Third, “metaphors redirect our attention,” says Wool, the medical anthropologist, and create “dead zones” in our thinking. “The idea of fighting a disease creates this dyad between you and the illness” and distracts us from everything that affects that fight. Trump was born into wealth. He is white. He is the president of the United States. He had regular access to COVID-19 tests. He was given supplemental oxygen at the White House—his home—before being airlifted to Walter Reed, where he received dedicated medical care on taxpayer funds that he himself contributed nothing to in 10 of the past 15 years. When he apparently felt lonely, he left the hospital in a motorcade so he could wave to his supporters, exposing the Secret Service agents riding alongside him. He received three treatments—remdesivir, dexamethasone, and an experimental antibody cocktail from the biotechnology company Regeneron, whose CEO is an acquaintance of Trump’s and a member of one of his golf courses. “He received a level of care that no patient has received in this country, and a combination of medications that has probably never been given to another patient,” Blackstock, the emergency physician, says. “He’ll probably end up doing well because of his access to resources.”

By contrast, many Americans have struggled to get tested for COVID-19 throughout the year—a problem that still dominates the lives of long-haulers who lack the diagnostic certainty needed for benefit claims or participation in research. Nearly 30 million Americans lacked health insurance last year, and that number has undoubtedly risen further amid record unemployment. Because of the combined burden of historical and everyday racism, many people of color must cope with chronic stress—the same stress that Cohen, the Carnegie Mellon researcher, showed makes them vulnerable to respiratory viruses in general. Many worked “essential jobs,” risking infections in unprotected workplaces and crowded public transport to make hourly wages that they couldn’t afford to lose. Acknowledging none of this, a defiant Trump told the country, “Don’t be afraid of it. You’re going to beat it. We have the best medical equipment. We have the best medicines.”

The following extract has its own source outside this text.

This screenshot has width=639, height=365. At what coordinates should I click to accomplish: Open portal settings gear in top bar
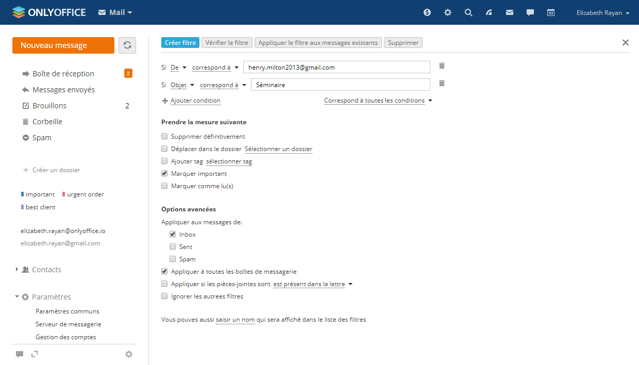tap(448, 13)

Trump is hardly the first American to mischaracterize his own privilege as fortitude, but from his lips, that error is uniquely and doubly pernicious. It distracts not only from the massive advantages that he enjoys, but also from his singular role in America’s pandemic year. The horrors that others have endured are in large part the result of his ineptitude, and the same empty strength that he now claims has defeated the disease. Trump is both beneficiary and engine of the unequal, broken systems that have led to the deaths of more than 210,000 Americans, but have thus far averted his own. In the time since his diagnosis, more than 300,000 other people in the U.S. have tested positive. More than 4,000 have died. Their fates were not a matter of weakness, but their numbers should make the self-described most powerful nation in the world consider how strong it truly is.